Same things I had lost. Same things I had never been given a chance to possess.
But I figured that while Harry Rose still carried sufficient strength in his body to breathe there would be a way – there would always be a way – to make him pay his dues.
Annie could not sleep.
It didn’t help that Sullivan was out until the very early hours of Thursday morning, and by the time he did arrive she felt that it would be too much for him to carry her burdens.
She thought of David. A great deal. The
need
to know where he was became a preoccupation, an intensity that almost consumed her. A little after one in the morning she even considered taking a cab out to where he lived. She guessed she could have found it, but the idea of trawling the streets around St Nicholas and 129th in the early hours of the morning frightened her. She was alone, at least for the time being, and she would have to bear it without support.

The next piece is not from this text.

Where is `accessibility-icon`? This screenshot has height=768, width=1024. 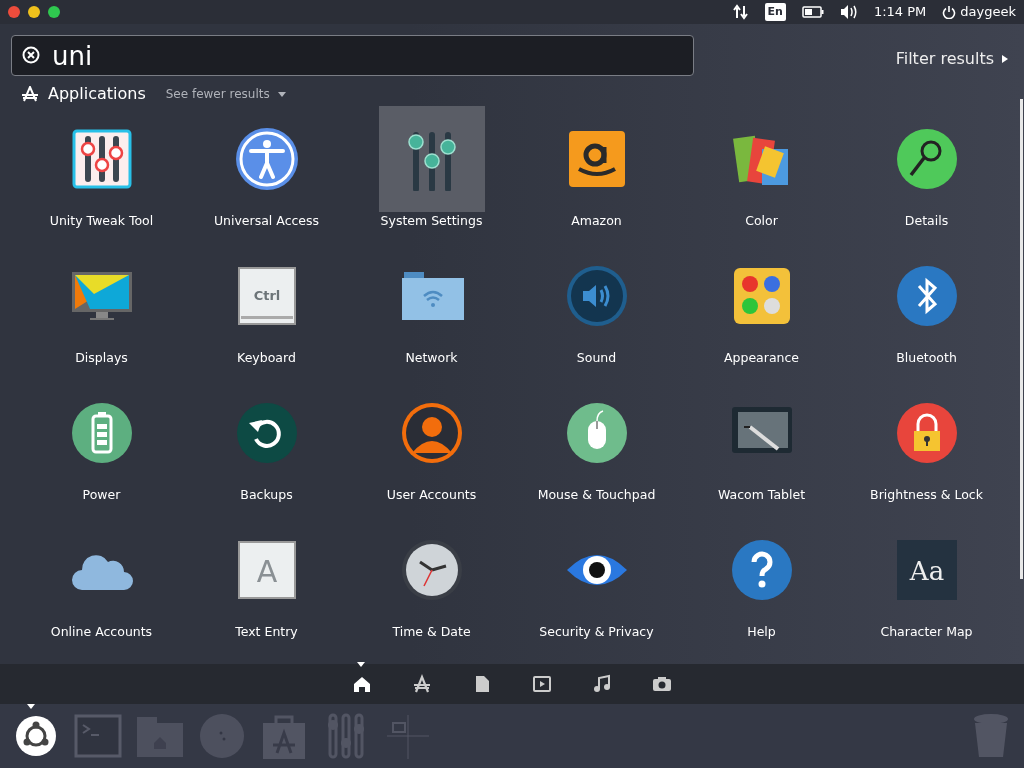
accessibility-icon is located at coordinates (266, 159).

Eventually, as the sun rose and filled the room with a vague sodium-yellow ghost, she slept, and when Sullivan knocked on her door some hours later it was already past eleven and there was no way she could face The Reader’s Rest.

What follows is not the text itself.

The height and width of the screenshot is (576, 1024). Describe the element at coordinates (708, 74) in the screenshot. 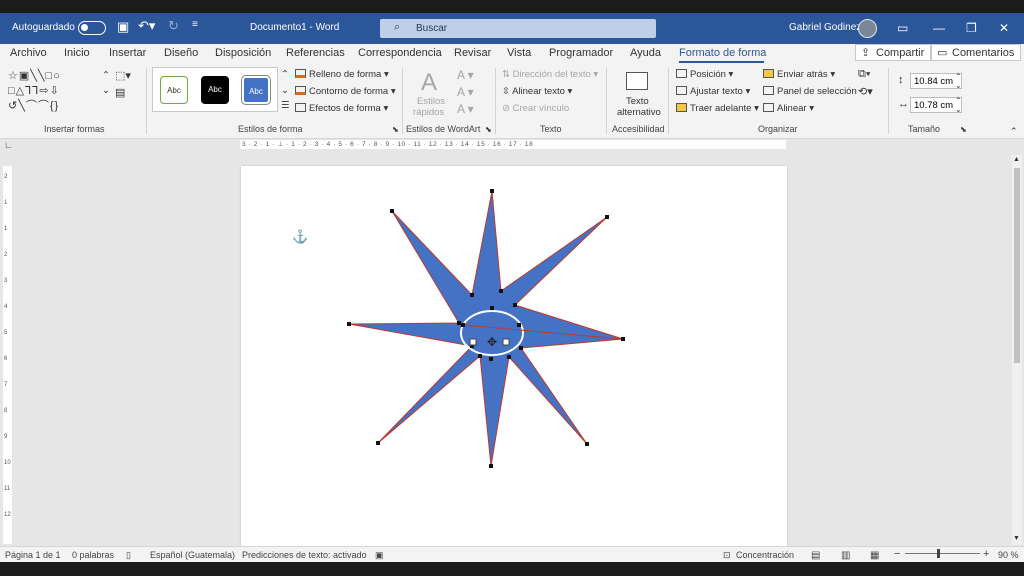

I see `position-label: Posición` at that location.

‘I need to find him,’ she told Sullivan once she’d made coffee for them both and they were seated in the kitchen.
‘Need?’ Sullivan asked. ‘Or want?’
‘Need,’ Annie stated emphatically. ‘I need to find out what happened with him.’
‘I can tell you that,’ Sullivan started, but Annie was shaking her head.
‘I got what you said about fear of commitment and all that, and I’m sure that’s part of it, but I want to hear it from him, from David you know?’
‘And what about your Mr Forrester? He came last night?’
‘He did.’
‘And he brought you the rest of the story?’
Annie nodded.
‘So tell me … what happened with these guys?’
‘I want to talk about David,’ Annie said. ‘I want to go over there, over to his apartment and talk to him.’
‘I don’t think you should do that Annie,’ Sullivan said.
‘Why the hell not?’
Sullivan smiled, but beneath that smile there was a flicker of concern. ‘What the hell happened to the shy and retiring Annie O’Neill that moved in with me all those years ago?’
‘She got pissed off Jack … pissed off with being stepped over and walked past and ignored, that’s what. I’m going to go over to his apartment and speak to him, and to tell you the truth there’s nothing that you can say or do to stop me.’
Sullivan raised his hands. ‘Hell Annie, you got fire in your belly today. I’m not going to stop you, not even gonna suggest it, but I think you better be prepared for the worst.’
‘The worst? What could be worse than not knowing Jack?’
‘Sometimes the truth is worse than not knowing.’
Annie shook her head. ‘Not in this case. If it’s me I want to know it, and if it’s David then fair enough, but I’m not giving up without a fight … you said that yourself, right?’
‘Suit yourself Annie O’Neill,’ Sullivan said. ‘Don’t let it ever be said that I interfered in matters of the heart.’
Annie rose and walked through to her bedroom.
Sullivan sat quietly while she dressed, called through one time to ask her where the manuscript was but Annie didn’t hear him, and when she appeared in the doorway, grabbed her coat from the chair and put it on, he asked her if she wanted him to go with her.
She shook her head. ‘Big girl now,’ she said. ‘I can handle this Jack.’
‘You’re sure?’
She nodded, reached out and touched his arm as she passed him. ‘I’ll be fine,’ she said.
‘The chapter?’ Sullivan asked as she reached the door.
‘Kitchen counter,’ she said. ‘Brown envelope. Stay here and read it if you want … make yourself at home.’